Urban Liquid Waste Management Faces Infrastructure Gaps in STPs

IO_AdminAfrica13 hours ago7 Views

Speedy Summary

  • As of June 2025, Kerala has a sewage treatment gap of 79.16 million litres per day in urban areas.
  • 305.4 million litres per day of sewage is generated in urban areas, out of which:

129.6 million litres per day are treated via common sewage treatment plants (STPs).- An additional 96.3 million litres per day are treated through individual STPs in various establishments.

  • Kerala State Pollution Control Board reported to the Ministry of Jal Shakti that:

– The state has only 14 operational common STPs, but over 2,000 individual STPs.- Sewage discharge primarily occurs via septic tanks/soak pits and a combination of common and individual STPs.

  • A majority (70%) of domestic wastewater is sullage (non-contaminated by faecal coliform), disposed through soak pits or reused for farming on household premises; the remaining 30% constitutes sewage.
  • The board issued over 1,100 notices under the provisions of the Water Act to apartments,hotels,houseboats,and industrial units for violating liquid waste management norms due to absent consent or inadequate facilities.

Indian Opinion Analysis

The findings from Kerala’s wastewater management reveal a critically important urban infrastructure challenge that merits attention due to its broader implications for public health and environmental sustainability.With urban areas generating far more sewage than can be managed effectively-especially considering the state’s reliance on household-level systems-the disparity between capacity and demand hampers long-term efforts at ecological preservation.Kerala’s landscape featuring dispersed rural-urban settlements makes centralized solutions challenging but highlights opportunities for decentralized systems like soak pits or smaller-scale localized treatments with stricter compliance protocols.
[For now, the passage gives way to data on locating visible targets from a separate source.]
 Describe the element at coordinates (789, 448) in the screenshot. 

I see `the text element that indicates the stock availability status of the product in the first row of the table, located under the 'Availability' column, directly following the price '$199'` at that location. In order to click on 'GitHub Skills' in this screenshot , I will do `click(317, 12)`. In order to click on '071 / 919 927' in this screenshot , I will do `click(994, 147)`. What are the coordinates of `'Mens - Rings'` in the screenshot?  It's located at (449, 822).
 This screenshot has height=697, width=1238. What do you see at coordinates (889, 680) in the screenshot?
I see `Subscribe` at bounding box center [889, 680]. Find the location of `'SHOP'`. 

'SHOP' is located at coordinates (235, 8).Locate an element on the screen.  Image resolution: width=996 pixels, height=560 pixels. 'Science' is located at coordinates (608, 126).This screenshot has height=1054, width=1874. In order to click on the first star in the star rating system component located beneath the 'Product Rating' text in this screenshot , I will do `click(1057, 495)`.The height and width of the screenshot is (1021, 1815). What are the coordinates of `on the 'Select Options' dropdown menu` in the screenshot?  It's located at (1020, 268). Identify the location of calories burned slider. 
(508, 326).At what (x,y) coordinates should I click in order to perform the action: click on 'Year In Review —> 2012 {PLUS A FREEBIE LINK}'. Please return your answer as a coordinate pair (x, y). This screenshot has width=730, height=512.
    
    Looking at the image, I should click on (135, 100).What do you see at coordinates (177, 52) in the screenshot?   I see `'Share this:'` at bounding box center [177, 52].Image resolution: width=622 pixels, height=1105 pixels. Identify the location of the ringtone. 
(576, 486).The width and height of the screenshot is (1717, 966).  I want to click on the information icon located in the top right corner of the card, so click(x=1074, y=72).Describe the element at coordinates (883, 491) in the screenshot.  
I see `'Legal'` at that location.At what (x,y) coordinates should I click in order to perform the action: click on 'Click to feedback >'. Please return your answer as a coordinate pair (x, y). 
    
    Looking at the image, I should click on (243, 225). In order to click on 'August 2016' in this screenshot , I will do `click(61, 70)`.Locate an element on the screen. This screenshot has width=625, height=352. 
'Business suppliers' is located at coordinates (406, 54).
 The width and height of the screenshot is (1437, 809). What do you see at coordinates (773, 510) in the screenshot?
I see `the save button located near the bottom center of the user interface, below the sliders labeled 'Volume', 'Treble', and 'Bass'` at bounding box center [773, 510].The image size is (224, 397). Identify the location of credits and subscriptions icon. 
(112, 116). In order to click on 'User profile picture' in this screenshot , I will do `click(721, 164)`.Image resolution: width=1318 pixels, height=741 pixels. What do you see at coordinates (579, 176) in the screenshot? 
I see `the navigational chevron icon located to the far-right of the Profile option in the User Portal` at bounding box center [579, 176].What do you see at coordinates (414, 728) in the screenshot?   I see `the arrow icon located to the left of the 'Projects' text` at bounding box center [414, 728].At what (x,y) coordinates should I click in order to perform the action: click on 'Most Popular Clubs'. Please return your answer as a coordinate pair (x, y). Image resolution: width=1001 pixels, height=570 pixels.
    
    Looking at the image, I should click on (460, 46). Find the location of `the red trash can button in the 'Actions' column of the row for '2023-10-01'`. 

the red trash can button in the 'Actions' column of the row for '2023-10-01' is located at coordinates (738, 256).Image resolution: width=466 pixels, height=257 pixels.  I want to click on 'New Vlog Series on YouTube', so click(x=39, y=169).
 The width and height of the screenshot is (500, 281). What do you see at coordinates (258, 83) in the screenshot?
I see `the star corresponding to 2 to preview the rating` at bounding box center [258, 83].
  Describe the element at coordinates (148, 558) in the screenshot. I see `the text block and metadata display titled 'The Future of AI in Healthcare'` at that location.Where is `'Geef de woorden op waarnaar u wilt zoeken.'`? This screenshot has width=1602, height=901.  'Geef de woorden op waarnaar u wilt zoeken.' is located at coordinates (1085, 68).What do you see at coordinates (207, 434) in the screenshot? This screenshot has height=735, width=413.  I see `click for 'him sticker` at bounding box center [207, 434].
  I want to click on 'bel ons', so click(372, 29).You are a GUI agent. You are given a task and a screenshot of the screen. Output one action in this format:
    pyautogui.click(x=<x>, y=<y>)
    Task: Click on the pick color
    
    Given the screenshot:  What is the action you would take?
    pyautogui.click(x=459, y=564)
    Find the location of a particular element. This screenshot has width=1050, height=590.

However, non-compliance among commercial entities such as apartments and industrial units exacerbates risks associated with untreated liquid waste entering ecosystems.

Addressing this gap necessitates more investments in strengthening both larger centralized STP facilities where feasible and enforcing tighter regulations across smaller decentralized setups like septic tanks/small-scale treatment plants. Obvious monitoring mechanisms could help alleviate these challenges while benefiting both public health outcomes and environmental conservation goals.